Tinyiko has no hands, but still managed to get her degree in record time


By Thomo Nkgadima

Tinyiko Catherine Gwambe was born with Tetra-Amelia Congenital Syndrome, a disability disorder that confined her to a wheelchair.


The 25-year-old from the township of Tshilamba, near Thohoyandou, has resisted letting her disability prevent her from fulfilling her dream.


Because she has a leg and no hands, she uses her left limp sustained by her cheek to balance a pen when she writes.

She transformed her disability into capability and did things in a unique way.


Thanks to her dedication and perseverance, she graduated from the University of Pretoria with a 4-year Degree in Social Work.
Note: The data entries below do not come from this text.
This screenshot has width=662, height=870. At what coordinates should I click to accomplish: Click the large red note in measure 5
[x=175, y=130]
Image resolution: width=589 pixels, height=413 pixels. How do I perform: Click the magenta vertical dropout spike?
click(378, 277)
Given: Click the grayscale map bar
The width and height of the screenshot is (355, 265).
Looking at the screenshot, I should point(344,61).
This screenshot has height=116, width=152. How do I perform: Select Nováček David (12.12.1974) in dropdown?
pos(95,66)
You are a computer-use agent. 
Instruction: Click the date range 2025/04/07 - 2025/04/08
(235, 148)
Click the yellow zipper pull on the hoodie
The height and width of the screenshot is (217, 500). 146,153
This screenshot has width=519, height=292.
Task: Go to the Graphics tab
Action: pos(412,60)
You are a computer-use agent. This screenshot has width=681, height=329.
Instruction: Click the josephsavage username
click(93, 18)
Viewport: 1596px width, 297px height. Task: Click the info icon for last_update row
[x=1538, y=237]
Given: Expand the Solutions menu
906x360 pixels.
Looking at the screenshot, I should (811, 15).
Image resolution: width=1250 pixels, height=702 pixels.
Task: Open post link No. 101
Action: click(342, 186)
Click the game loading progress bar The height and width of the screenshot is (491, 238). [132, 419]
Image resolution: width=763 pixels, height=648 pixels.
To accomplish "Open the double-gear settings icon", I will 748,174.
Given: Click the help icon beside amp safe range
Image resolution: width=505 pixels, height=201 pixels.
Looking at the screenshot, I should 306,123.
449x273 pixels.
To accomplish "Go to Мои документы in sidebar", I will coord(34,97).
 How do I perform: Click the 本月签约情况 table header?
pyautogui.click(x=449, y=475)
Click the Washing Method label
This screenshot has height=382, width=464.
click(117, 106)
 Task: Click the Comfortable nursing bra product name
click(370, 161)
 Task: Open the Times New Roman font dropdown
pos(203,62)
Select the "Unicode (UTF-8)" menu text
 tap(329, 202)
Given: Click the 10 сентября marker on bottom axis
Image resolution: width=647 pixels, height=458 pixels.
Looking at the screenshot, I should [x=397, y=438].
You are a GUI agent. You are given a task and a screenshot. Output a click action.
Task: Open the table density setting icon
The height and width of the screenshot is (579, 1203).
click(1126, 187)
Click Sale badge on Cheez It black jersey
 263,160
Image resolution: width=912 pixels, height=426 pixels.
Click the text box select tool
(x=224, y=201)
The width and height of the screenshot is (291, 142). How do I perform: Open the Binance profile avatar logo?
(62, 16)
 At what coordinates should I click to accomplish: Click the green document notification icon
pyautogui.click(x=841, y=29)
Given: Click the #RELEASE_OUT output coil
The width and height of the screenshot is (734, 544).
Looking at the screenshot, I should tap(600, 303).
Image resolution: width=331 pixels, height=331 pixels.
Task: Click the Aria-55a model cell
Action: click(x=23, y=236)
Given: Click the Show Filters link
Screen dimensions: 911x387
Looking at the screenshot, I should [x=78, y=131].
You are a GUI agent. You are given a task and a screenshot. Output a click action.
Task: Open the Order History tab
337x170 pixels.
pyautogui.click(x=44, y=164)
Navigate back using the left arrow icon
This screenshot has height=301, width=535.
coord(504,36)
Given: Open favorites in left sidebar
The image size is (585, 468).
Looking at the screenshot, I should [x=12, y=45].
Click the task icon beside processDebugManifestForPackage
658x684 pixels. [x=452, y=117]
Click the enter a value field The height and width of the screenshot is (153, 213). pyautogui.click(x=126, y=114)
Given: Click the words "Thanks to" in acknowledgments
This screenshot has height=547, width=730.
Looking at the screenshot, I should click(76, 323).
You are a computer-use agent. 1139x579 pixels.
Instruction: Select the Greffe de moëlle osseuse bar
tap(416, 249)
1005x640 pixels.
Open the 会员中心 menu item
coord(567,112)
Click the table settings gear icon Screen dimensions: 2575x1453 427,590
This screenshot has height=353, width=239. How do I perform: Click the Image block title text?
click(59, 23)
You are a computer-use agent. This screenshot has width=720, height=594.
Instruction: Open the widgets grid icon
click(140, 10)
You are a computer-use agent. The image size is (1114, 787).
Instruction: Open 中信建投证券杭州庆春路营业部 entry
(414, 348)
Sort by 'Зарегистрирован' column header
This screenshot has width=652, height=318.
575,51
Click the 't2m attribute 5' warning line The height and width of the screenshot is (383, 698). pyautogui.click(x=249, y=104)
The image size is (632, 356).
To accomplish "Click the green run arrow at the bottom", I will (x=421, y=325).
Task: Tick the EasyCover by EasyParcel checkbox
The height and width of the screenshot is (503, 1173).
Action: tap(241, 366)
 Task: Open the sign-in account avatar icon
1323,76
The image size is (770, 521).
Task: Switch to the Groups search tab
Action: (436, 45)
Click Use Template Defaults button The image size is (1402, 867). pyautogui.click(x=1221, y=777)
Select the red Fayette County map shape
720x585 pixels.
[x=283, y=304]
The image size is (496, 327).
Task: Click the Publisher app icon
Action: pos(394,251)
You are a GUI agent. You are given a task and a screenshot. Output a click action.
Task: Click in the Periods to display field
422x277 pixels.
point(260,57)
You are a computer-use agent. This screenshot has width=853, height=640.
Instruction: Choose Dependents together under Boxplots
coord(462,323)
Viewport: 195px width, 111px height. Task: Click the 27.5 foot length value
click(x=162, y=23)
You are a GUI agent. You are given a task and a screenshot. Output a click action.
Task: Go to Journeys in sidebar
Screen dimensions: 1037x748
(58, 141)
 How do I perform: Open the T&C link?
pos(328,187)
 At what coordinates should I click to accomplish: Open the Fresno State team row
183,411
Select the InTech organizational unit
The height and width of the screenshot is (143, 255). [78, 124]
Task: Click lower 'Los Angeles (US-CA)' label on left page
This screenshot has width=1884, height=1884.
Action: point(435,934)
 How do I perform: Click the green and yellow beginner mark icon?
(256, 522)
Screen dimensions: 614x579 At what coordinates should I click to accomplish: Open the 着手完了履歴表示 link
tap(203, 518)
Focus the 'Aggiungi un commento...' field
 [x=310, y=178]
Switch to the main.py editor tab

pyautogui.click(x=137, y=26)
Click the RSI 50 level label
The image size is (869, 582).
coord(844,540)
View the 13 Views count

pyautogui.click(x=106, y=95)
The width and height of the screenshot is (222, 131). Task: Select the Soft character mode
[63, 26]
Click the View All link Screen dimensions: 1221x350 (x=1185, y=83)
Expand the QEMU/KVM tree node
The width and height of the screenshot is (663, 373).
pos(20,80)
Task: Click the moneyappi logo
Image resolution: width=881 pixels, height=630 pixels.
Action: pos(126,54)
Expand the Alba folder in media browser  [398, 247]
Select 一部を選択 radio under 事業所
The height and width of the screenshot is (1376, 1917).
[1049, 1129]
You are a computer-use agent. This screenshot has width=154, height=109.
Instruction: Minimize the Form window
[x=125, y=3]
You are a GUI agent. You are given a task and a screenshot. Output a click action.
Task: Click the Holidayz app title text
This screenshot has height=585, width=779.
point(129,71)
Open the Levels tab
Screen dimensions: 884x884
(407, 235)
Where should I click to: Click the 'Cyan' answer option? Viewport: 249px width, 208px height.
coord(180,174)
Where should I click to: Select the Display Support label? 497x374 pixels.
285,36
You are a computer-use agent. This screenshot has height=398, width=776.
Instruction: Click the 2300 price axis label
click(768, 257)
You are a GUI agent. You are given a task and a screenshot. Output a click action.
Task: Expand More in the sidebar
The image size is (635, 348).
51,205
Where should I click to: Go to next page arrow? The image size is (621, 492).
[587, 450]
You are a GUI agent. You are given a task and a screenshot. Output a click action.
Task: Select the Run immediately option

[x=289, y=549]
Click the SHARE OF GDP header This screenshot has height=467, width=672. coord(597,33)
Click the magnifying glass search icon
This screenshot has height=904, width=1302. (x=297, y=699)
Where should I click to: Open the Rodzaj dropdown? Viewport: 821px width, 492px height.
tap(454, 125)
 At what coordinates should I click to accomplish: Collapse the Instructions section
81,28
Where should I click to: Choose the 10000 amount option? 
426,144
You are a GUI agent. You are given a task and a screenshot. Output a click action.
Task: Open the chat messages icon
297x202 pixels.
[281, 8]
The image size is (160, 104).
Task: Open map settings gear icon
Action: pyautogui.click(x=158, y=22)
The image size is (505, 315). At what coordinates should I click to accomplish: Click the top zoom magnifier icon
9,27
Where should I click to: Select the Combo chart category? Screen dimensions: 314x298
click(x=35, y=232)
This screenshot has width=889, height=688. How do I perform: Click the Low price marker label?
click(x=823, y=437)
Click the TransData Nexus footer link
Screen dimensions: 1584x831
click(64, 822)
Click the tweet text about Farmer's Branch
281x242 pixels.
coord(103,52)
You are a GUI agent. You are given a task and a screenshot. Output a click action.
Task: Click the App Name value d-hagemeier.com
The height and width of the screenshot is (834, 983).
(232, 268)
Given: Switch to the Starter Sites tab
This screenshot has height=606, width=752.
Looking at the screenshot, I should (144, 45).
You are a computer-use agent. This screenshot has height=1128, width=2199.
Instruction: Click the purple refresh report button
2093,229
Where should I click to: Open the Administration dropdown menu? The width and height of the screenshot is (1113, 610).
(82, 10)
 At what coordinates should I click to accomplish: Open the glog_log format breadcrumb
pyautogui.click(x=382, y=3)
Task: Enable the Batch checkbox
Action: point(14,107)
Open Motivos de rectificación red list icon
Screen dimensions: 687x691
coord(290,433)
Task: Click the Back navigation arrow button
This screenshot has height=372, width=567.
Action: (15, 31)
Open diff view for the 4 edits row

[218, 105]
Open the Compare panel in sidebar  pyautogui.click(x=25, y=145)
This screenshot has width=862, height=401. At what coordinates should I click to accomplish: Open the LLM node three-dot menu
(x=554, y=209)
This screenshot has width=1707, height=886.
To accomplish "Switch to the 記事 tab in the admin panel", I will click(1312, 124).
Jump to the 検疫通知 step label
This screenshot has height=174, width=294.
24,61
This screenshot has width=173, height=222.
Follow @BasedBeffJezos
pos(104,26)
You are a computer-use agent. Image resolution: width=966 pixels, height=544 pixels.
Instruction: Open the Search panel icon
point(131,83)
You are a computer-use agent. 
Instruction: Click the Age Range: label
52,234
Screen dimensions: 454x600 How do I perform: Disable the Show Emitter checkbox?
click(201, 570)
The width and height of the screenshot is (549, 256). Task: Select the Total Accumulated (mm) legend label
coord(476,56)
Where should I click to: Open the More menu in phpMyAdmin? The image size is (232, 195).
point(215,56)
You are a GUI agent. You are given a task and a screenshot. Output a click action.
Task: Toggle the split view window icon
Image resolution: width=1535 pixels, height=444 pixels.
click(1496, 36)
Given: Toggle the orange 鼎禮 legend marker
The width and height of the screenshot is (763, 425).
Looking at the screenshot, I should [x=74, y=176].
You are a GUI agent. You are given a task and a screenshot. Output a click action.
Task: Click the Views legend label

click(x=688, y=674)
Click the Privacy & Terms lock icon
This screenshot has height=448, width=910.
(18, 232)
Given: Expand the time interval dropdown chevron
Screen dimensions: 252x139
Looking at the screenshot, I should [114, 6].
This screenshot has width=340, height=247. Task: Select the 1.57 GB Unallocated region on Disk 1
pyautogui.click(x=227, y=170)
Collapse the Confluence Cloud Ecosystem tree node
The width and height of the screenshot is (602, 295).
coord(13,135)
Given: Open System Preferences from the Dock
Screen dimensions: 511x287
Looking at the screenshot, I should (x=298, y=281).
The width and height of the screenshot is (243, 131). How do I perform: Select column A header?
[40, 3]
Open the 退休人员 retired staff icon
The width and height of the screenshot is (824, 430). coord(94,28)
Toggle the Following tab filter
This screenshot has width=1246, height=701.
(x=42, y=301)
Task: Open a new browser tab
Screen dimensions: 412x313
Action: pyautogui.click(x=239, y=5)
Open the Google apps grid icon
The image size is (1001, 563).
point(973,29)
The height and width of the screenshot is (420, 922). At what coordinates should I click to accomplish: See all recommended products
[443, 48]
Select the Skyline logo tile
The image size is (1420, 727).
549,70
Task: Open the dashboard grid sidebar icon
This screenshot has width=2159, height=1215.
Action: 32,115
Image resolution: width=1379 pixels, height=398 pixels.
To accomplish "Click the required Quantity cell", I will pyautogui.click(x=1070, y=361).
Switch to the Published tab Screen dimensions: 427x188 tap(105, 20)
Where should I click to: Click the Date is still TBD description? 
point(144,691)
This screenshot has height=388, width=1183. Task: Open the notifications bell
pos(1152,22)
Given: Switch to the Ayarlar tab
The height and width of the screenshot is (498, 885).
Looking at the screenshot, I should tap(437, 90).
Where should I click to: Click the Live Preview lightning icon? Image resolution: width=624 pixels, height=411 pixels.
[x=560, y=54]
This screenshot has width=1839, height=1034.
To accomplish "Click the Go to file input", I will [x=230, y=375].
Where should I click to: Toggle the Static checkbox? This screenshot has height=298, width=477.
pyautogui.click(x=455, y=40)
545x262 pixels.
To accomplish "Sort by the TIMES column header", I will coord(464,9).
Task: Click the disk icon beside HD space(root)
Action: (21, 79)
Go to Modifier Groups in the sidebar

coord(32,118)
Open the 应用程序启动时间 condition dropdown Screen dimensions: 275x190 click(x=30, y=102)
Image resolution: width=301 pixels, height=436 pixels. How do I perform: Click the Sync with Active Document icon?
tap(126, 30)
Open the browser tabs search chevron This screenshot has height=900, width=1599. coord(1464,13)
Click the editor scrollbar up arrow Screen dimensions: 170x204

NSFAS provided tuition, accommodation, meals and transportation during her studies.


She is a force to be reckoned with among the disabled people. “Just like a rolling stone when thrown into water, I created waves.


“Living with a disability has never presented disability to me at all. I was born like this and have accepted myself and do things able bodied- persons can do,”Gwambe explained.


She matriculated in 2013 with 2 A’s in Tshivenda and Life Sciences, and 5 Bs in English, Mathematics, Geography, Physical Science and Life orientation.


Since then she never looked back. Not only does she excel academically, she has also won awards such as the Top Social Work Student.


And she was given the opportunity to become a member of Golden Key International Honour Society.

The university would not accommodate her caregivers and she would not stay on campus.


“Despite being sick in my final year of study, I was hospitalized and also tried to study from my hospital bed. As if my trials and tribulation were over my mother died.


“At the time I was writing exams, my wheelchair battery started to give me problems and didn’t have money to replace it.


“But I managed to write my end of the year exams and graduated with Cum Laude. I completed my qualification in record time with an average of 22 distinctions throughout my years of study,” she said.

One of the difficult situations of her life was that of accepting oneself. “Once I accepted myself, I moved on with my life.


“I told myself, I was born like that and there is no changing it. I keep on telling everyone that I became a mother and father figure at an early age.”


Gwambe was born into an impoverished family where both her parents were unemployed.


She said her journey was not a walk in a park. At times, she thought of giving up, but she resisted until she achieved her goal.


She had the choice to live the rest of her life in misery or take full advantage of it. Nobody taught her to use her limp to write, but it came naturally.


She went through life raising her head high to face every obstacle with the utmost courage and showed dedication and perseverance throughout her goal.


Thankfully, she has good friends to help her do things like go to the bathroom.